Cameron admits U-turn on Lisbon.
It would appear that David Cameron has ridden his Euro sceptic luck as far as he is going to be allowed to ride it; and, now that the Lisbon Treaty is about to be signed into law (due to the forthcoming ratification of the Czech Republic), it really is time for Cameron to shit or get off the pot.
He's getting off the pot.
Mr Cameron said that his party would "do what we can to make good all our promises", but finally conceded that a chance to hold a vote on the treaty was fading rapidly. It is widely anticipated that he will soon formally announce that a Conservative government will not hold a referendum, despite giving the public a "cast-iron guarantee" in 2007 that they would be given a vote on the treaty.This is, of course, the cue for the Euro sceptics, the very people that Cameron has been toadying up to with this Lisbon bashing nonsense, to go bonkers. And, as always, they never disappoint."What I said is that we would hold that referendum on the Lisbon Treaty but it seems we are getting close to a point when it is part of European law," he said. "I had always hoped that President Klaus wouldn't sign but it seems that times are changing."

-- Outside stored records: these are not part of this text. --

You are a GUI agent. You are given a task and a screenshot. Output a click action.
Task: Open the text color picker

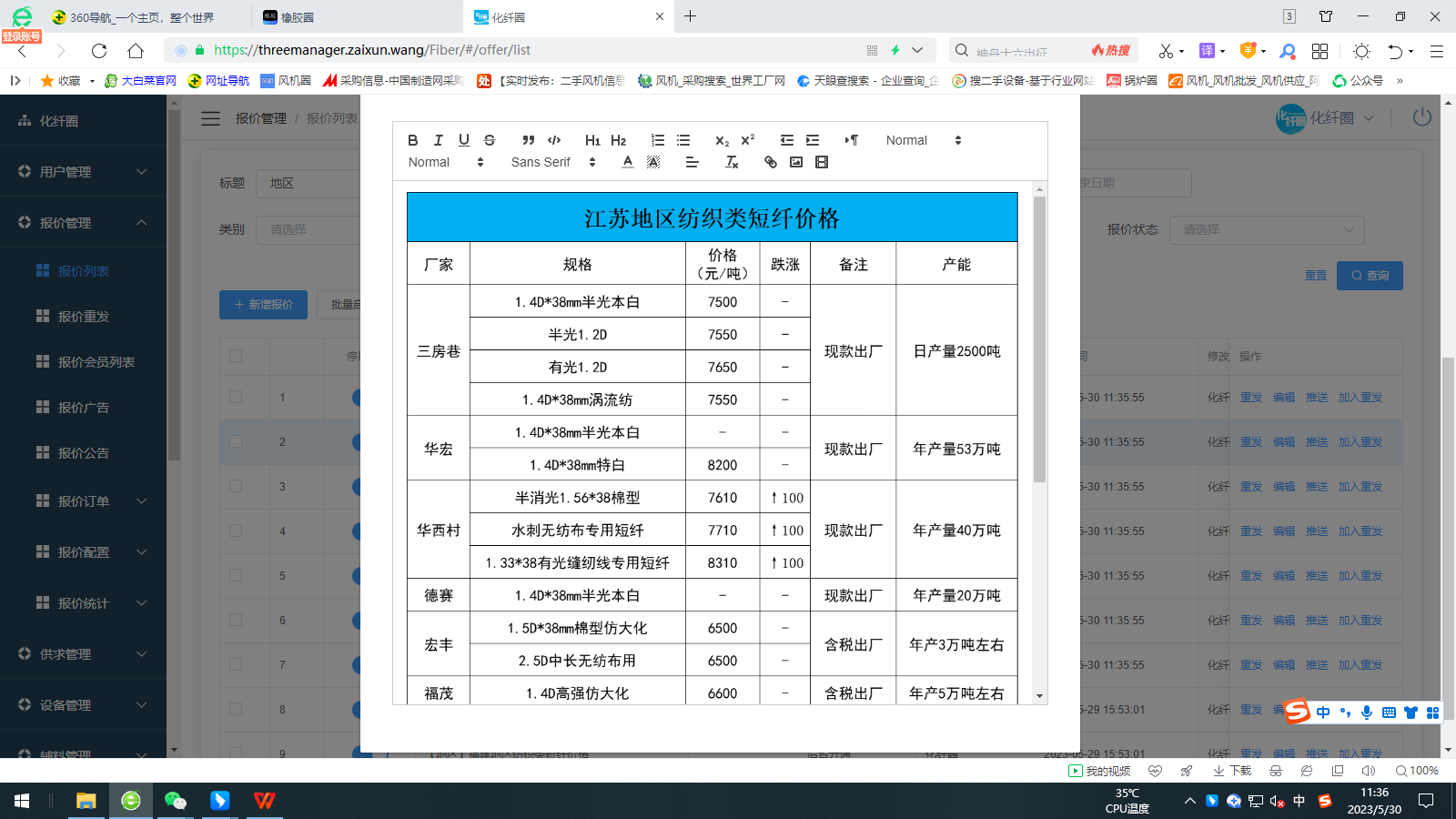(x=628, y=162)

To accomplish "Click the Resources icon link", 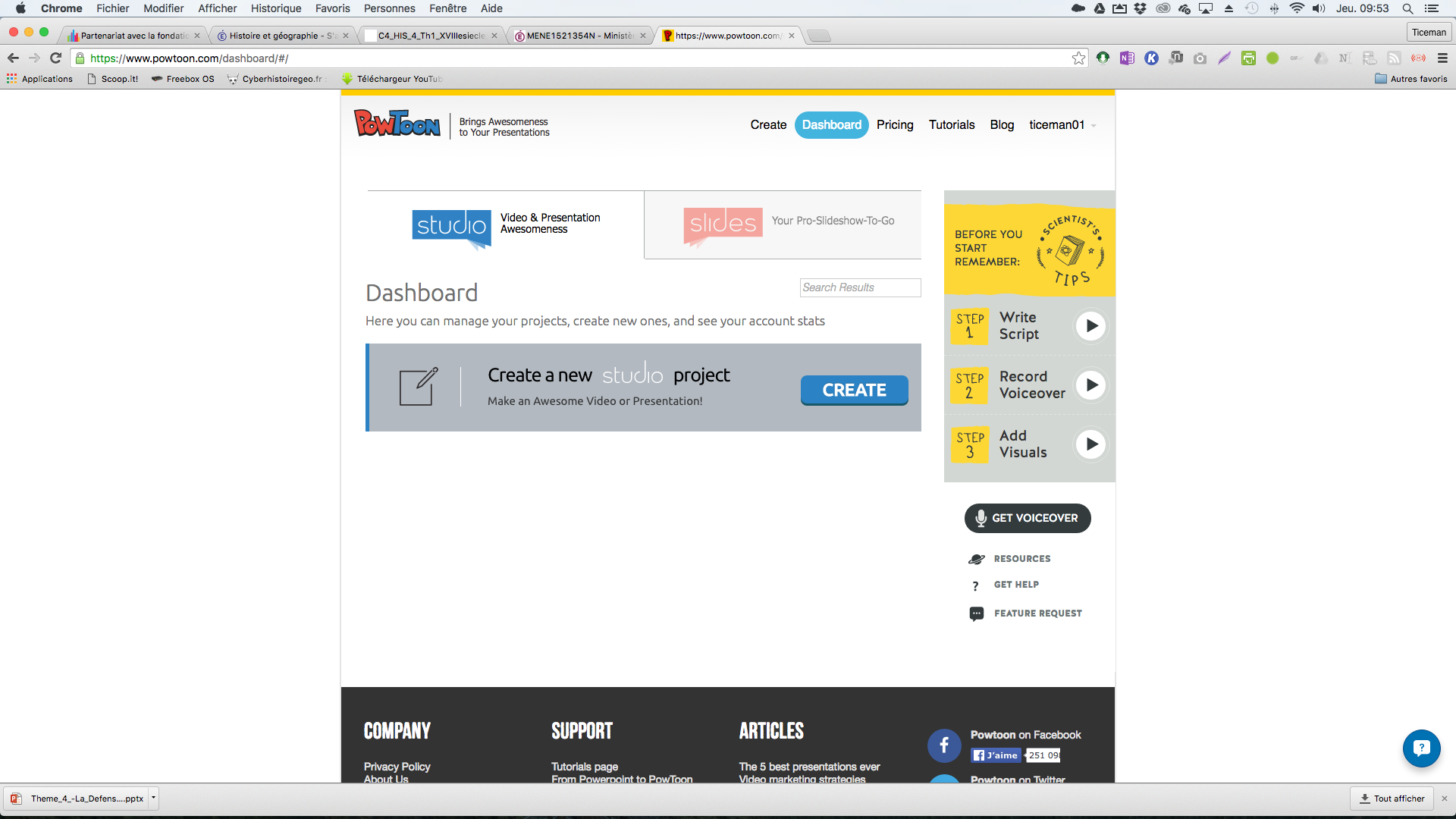I will 977,559.
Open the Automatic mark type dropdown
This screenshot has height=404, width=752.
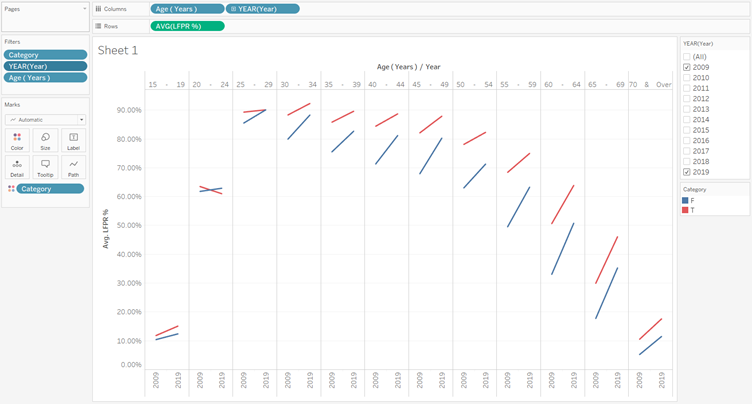pyautogui.click(x=45, y=119)
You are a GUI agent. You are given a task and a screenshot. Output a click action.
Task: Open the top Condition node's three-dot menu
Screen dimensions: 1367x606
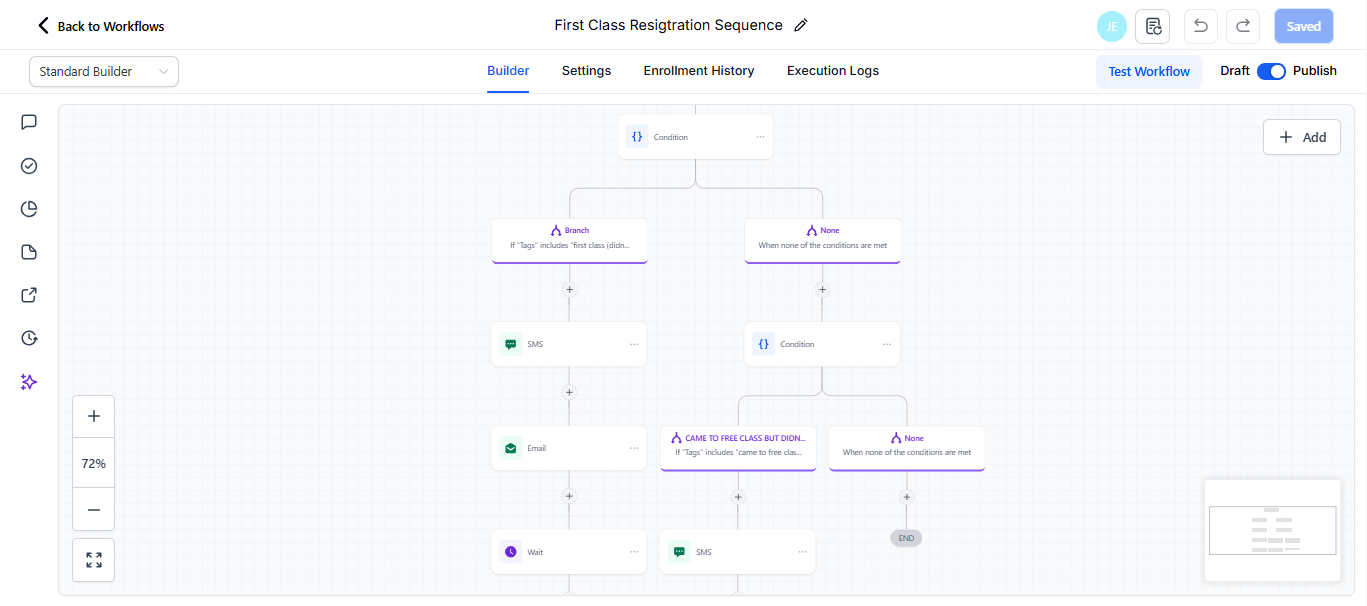(x=760, y=137)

Mr Cameron's team are well aware that his refusal to answer questions on his party's future policy should the treaty be ratified is beginning to damage his credibility. "It is clear that times are changing," said a spokeswoman. "The ruling by the Czech court is obviously an important moment."
Ah, Bill Cash... We'd almost forgotten about him. The man who made John Major's life Hell. Indeed, Major had to resign as Tory leader and stand for re-election in the hope of making Cash's team of madmen "put up or shut up" whilst he was Prime Minister. If my memory serves me correctly this cunning ploy succeeded for about a fortnight before they were back in full throated opposition to all things European.Bill Cash, the Tory MP for Stone and a prominent Eurosceptic, called for Mr Cameron to hold a referendum with "no ifs or buts". He said that any move to replace the pledge with a promise to renegotiate some of the changes the treaty brings about would not be acceptable.
"As David Cameron has said, we need an association of member states. In order to achieve this, we cannot simply cherry-pick individual aspects of the treaty and call for renegotiation of those," he said. "We need a full referendum on Lisbon as we were promised and as we voted in the House of Commons. This is about the Government of the United Kingdom operating in line with the democratic wishes of the electorate."
The Bruges Group, a Eurosceptic think-tank popular among Tory backbenchers, also warned that simply renegotiating Britain's involvement in the treaty would be "incoherent, disingenuous and utterly unconvincing".
"What is the point in David Cameron upending one pledge on Europe but promising he'll offer us yet more European promises in his general election manifesto?" asked the group's co-chairman, the former Tory MP, Barry Legg. "Why will they be any more credible than the 'cast-iron guarantee' he has just broken?"
Cameron has kept them quiet because he has aligned himself with some of Europe's most extreme right wingers. But, now that even the Czech Republic are about to ratify, Cameron is hinting that he is about to come clean. He is not going to have a pointless referendum on a treaty which is already law.
Cameron's honeymoon with the Euro sceptics is now officially over. They will loathe him in the same way as they loathed John Major.
He kept them at bay by pretending that he could deliver them a Britain free from European influence. Now they see that he could not. They will now push, not against the Lisbon treaty, but against Britain's entire relationship with the EU.
Some MPs are now calling on Mr Cameron to live up to his promise for a referendum by giving the public a chance to vote on an even wider issue of Britain's involvement with the EU. Philip Davies, the Tory MP for Shipley, said: "I would like to see a referendum on our relationship with the EU. The public has been promised one, and I think it falls to us to give people some kind of say that they have been denied so far."From here on in, Cameron's life is utter Hell. He now will experience - full force - the madness that lies just under the surface of the British Tory party. It's called "Europe."